With fuel prices rising and the environmental effects of motoring in the news almost every day, more and more people are taking charge of the situation and producing their own biofuels at home. This is the first in a series of posts aimed at helping you to understand what biodiesel is, and the processes involved in making it.

Biodiesel is defined as diesel fuel with a base of vegetable oil or tallow (animal fat). Generally it is produced using the process of transesterification (the separation of methyl esters from glycerol), by creating a chemical reaction between the chosen oil/fat and methanol using a catalyst. The most popular catalysts used in the production of biodiesel are Sodium Hydroxide and Potassium Hydroxide.
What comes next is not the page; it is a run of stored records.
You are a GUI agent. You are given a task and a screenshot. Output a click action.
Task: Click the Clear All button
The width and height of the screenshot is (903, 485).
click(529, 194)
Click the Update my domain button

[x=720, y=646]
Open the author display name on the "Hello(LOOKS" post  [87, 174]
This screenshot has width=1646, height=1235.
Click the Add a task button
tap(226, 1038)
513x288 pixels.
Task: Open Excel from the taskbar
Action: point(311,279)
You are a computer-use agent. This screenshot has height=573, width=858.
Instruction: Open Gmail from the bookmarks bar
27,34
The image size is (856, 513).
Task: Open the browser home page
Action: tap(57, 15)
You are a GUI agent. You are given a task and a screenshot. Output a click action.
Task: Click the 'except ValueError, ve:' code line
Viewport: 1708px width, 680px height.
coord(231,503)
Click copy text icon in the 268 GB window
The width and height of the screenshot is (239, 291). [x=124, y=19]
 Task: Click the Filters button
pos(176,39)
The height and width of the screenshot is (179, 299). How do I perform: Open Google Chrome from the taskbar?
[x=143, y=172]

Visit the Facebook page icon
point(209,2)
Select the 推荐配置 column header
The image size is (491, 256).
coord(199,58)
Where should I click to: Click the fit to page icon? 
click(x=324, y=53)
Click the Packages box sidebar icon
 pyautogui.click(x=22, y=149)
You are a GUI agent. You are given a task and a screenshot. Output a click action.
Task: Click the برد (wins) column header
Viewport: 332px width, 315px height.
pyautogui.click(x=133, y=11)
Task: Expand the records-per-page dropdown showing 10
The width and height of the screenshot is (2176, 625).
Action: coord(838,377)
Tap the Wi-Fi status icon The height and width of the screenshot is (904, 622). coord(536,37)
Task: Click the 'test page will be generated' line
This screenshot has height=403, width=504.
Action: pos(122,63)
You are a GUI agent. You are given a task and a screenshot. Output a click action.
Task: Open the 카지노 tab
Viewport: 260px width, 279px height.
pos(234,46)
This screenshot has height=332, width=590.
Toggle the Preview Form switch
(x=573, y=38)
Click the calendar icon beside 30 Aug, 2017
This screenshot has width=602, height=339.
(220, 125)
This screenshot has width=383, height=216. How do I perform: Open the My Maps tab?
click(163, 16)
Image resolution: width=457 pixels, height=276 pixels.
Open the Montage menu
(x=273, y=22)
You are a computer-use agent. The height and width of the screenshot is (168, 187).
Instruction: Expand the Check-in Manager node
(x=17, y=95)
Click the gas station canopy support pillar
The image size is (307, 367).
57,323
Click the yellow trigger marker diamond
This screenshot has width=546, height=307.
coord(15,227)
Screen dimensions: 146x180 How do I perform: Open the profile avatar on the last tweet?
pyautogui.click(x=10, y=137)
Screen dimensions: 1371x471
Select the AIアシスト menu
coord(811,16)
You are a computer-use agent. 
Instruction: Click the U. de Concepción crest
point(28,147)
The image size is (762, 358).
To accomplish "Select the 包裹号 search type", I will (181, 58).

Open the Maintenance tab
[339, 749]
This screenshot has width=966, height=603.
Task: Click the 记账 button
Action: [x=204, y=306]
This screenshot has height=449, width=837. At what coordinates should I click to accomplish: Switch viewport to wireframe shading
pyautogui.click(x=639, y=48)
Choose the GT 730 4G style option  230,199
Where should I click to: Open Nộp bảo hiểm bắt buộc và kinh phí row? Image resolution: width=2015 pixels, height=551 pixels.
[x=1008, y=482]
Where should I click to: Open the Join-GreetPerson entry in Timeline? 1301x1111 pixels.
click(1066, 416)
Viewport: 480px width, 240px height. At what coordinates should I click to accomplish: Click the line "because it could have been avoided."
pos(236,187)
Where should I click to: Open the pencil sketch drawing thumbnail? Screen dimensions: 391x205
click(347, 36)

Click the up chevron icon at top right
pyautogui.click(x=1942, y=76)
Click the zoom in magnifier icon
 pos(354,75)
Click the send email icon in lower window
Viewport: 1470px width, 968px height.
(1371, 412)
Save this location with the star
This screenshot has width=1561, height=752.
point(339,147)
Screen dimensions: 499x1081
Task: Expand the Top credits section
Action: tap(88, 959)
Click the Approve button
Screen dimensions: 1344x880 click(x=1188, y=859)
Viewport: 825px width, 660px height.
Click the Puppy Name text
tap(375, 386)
It can be used as a pure fuel, or alternatively mixed with petroleum diesel, and there should be no problem using it in a normal, unmodified diesel powered engine.
The result is a renewable fuel with a low environmental impact. Biodiesel can reduce CO2 emissions by around 78% compared to petroleum diesel.


Please ensure you have read and understood the guidelines provided by HMRC if you intend to produce biodiesel, or if you intend to sell it.
Producing biodiesel involves working with potentially dangerous chemicals. Please see the Health and Safety guidelines from HSE.